Brent crude prices fell back under $100 per barrel as expectations of a possible agreement between the United States and Iran reduced concerns over prolonged disruptions to global oil supply.
Analysts at Deutsche Bank reported that the benchmark Brent contract dropped to $97.76 per barrel in overnight trading, extending losses from Monday’s close of $99.36 per barrel. That close still marked a 4.37% gain earlier in Monday’s session, before sentiment shifted.
Futures curve signals easing supply concerns
Oil futures data pointed to a further softening in prices ahead. The six‑month Brent contract traded at $83.55 per barrel, while the twelve‑month contract changed hands at $78.57 per barrel.
The downward‑sloping futures curve suggests that traders expect current geopolitical tensions to be contained, with no lasting hit to supply and prices normalizing over the coming months.
Diplomatic contacts calm energy markets
The price decline followed renewed diplomatic communication between Washington and Tehran, which market participants interpreted as a tentative step toward stabilizing energy flows from the region.

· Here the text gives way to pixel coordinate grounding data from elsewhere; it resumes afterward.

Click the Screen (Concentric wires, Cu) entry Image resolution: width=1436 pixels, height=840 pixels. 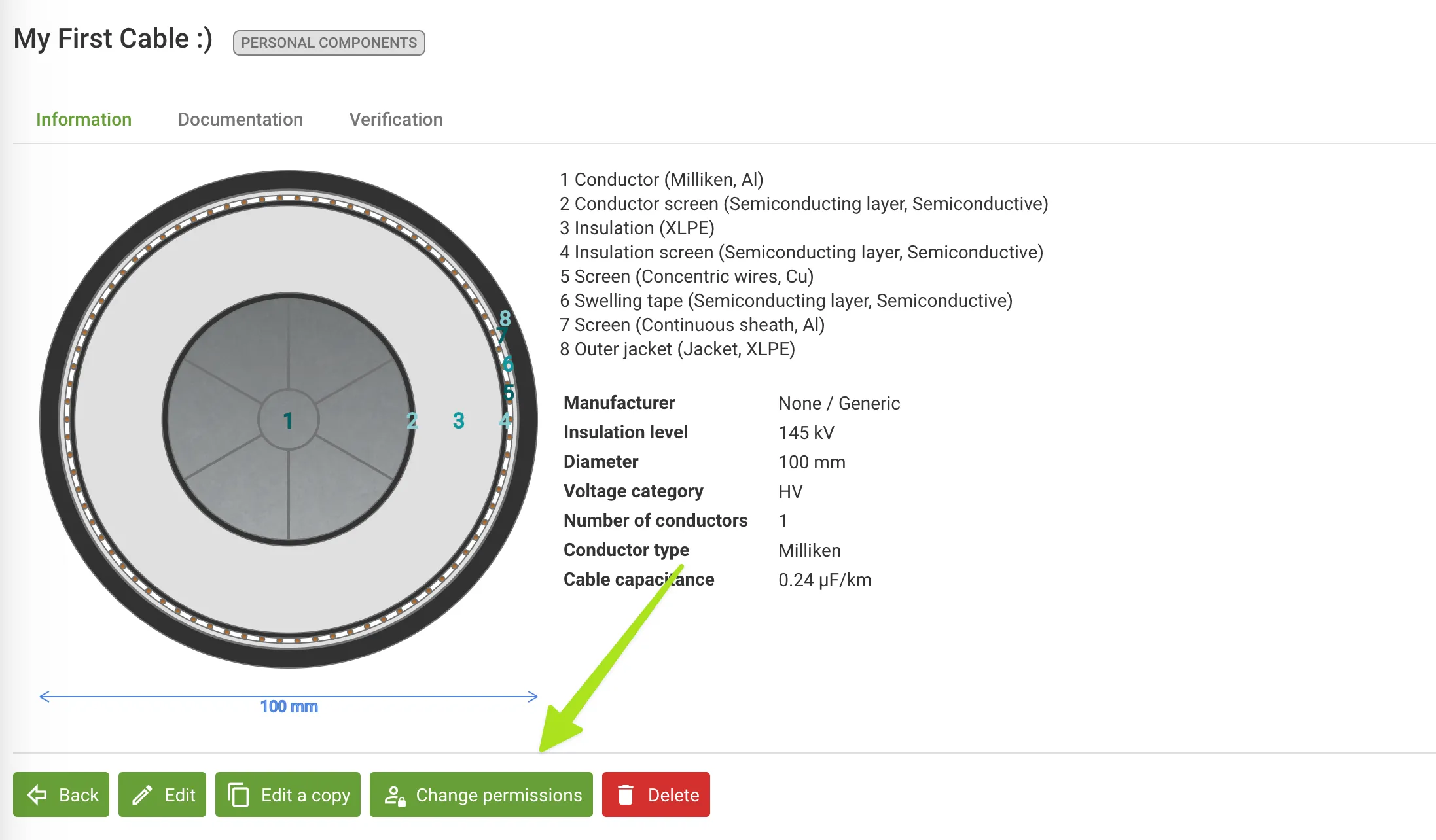(x=687, y=276)

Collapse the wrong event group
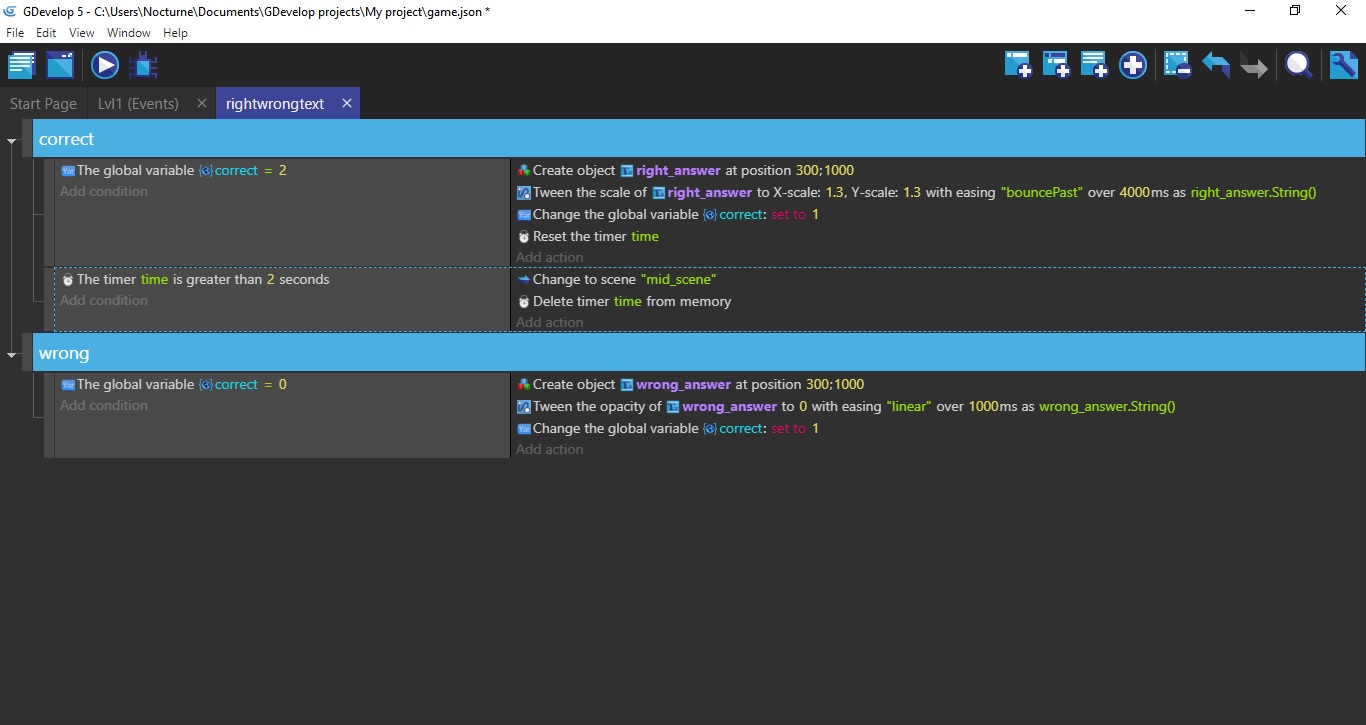coord(12,353)
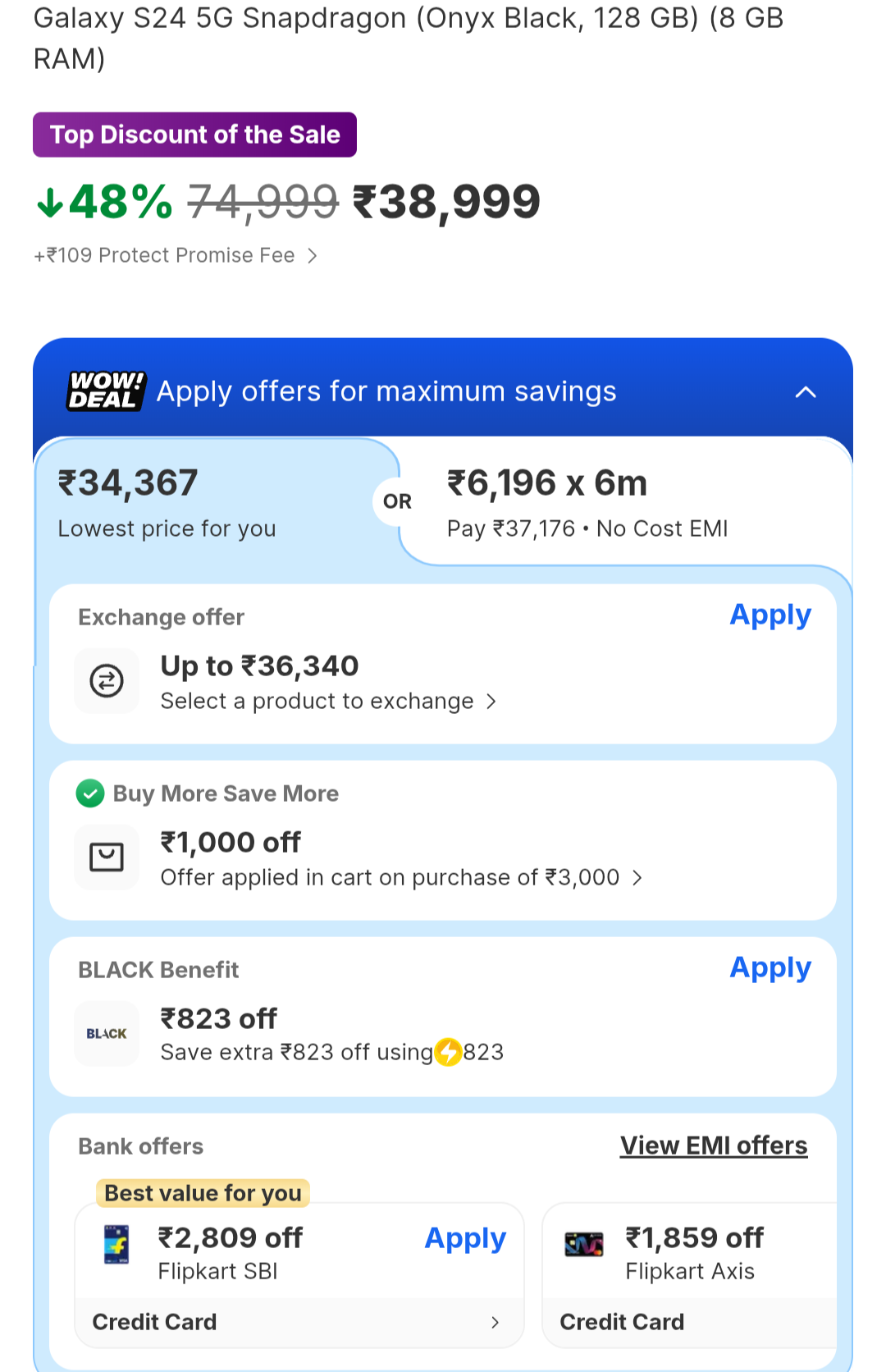
Task: Apply the Exchange offer
Action: [x=770, y=615]
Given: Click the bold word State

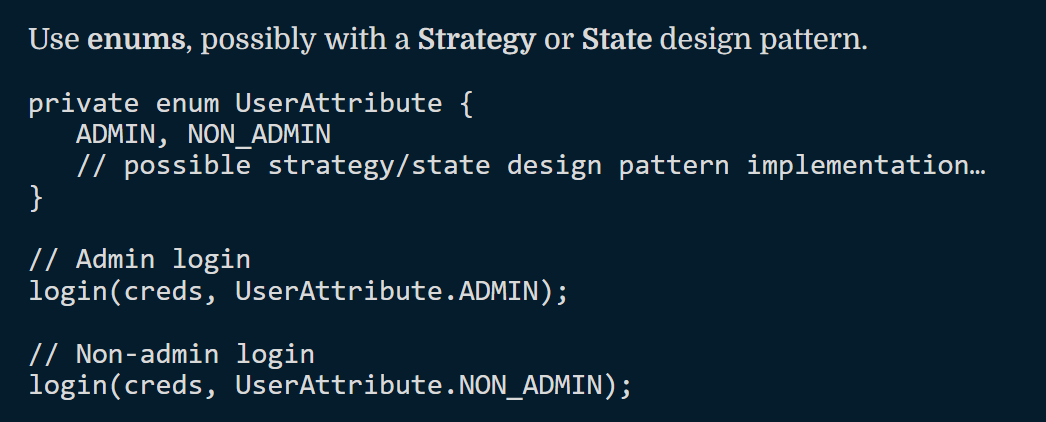Looking at the screenshot, I should point(616,41).
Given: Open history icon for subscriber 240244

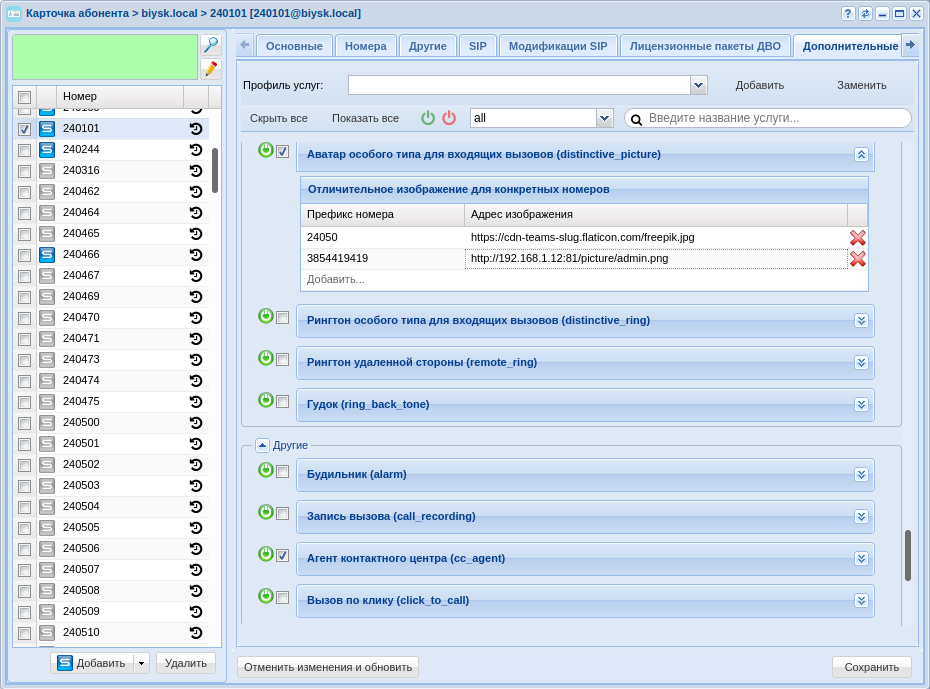Looking at the screenshot, I should tap(196, 150).
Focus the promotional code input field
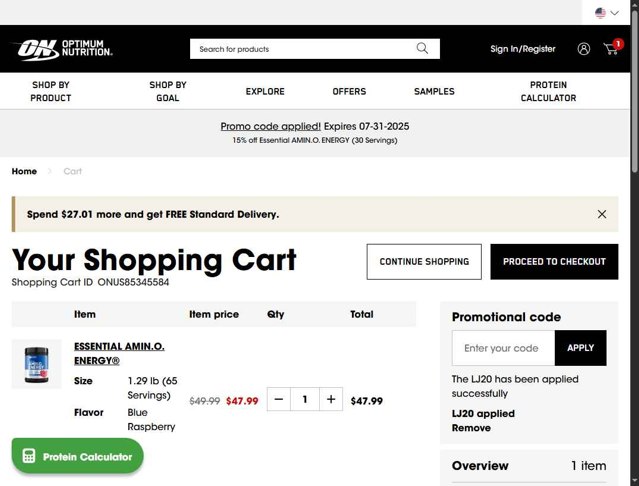This screenshot has height=486, width=639. (503, 348)
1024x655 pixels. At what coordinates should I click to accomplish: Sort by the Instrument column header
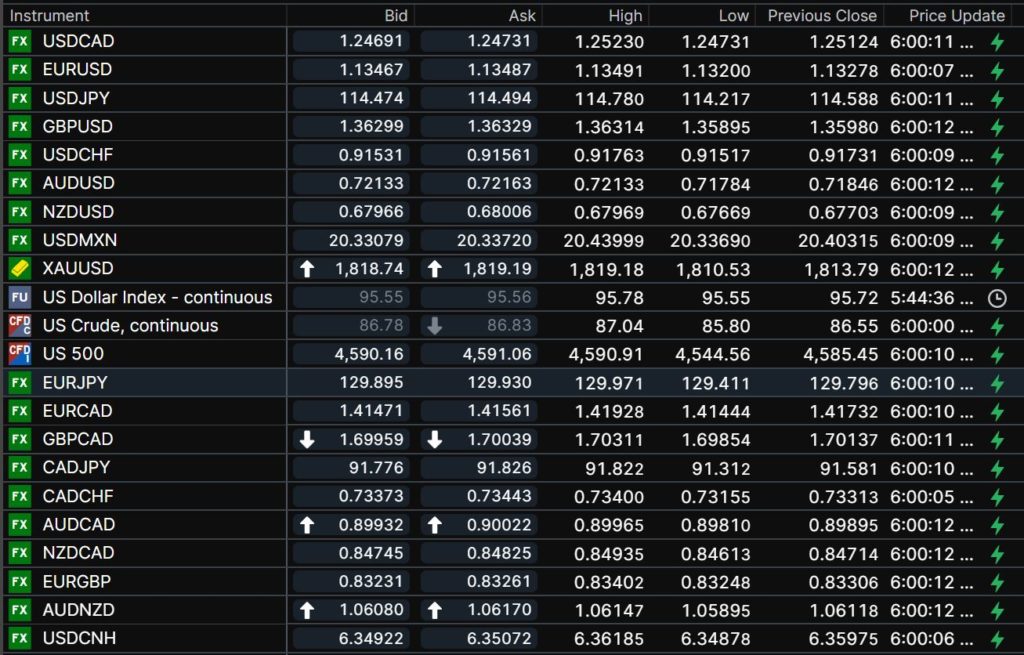[x=50, y=16]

The easing in crude prices has coincided with strength in risk assets. The S&P 500 rose 1.02% on Monday, moving back above its late‑February level as energy concerns moderated.
Inflation backdrop and Fed stance
The shift in energy prices is unfolding against a backdrop of moderate but persistent inflation. The latest Consumer Price Index data showed a year‑over‑year core inflation rate of 3.8 percent, still above the Federal Reserve’s 2 percent target.
Federal Reserve Chair Jerome Powell, speaking recently at Stanford University, reiterated that the central bank will remain data‑dependent. He noted that restrictive policy is having the intended effect, but emphasized that the timing and path back to 2 percent inflation remain uncertain.
Equities and tech indices extend gains
Improved sentiment has extended to growth‑oriented segments of the equity market. The Nasdaq 100 has gained 1.6% over the past five trading sessions, reaching 18,308 points as traders rotate back into rate‑sensitive technology names.
Labor market and bond yields support risk appetite
Confidence is being underpinned by ongoing resilience in the labor market. The latest figures from the Bureau of Labor Statistics showed the national unemployment rate holding steady at 3.9 percent, signaling continued strength in hiring and demand for workers.
In fixed income, the yield on the 10‑year U.S. Treasury note has retreated by 12 basis points from its monthly high, settling at 4.40%. The move reflects shifting expectations for the timing and extent of future rate cuts as bond market participants reassess the policy outlook.
Markets position for short‑lived disruption
Taken together, the retreat in oil prices, stable inflation data, firm labor conditions, and easing bond yields are encouraging a renewed appetite for assets sensitive to interest rates and economic growth.
For now, the structure of the Brent futures curve suggests that markets are bracing for only a brief disruption in oil supply rather than a prolonged conflict that would significantly tighten global energy markets.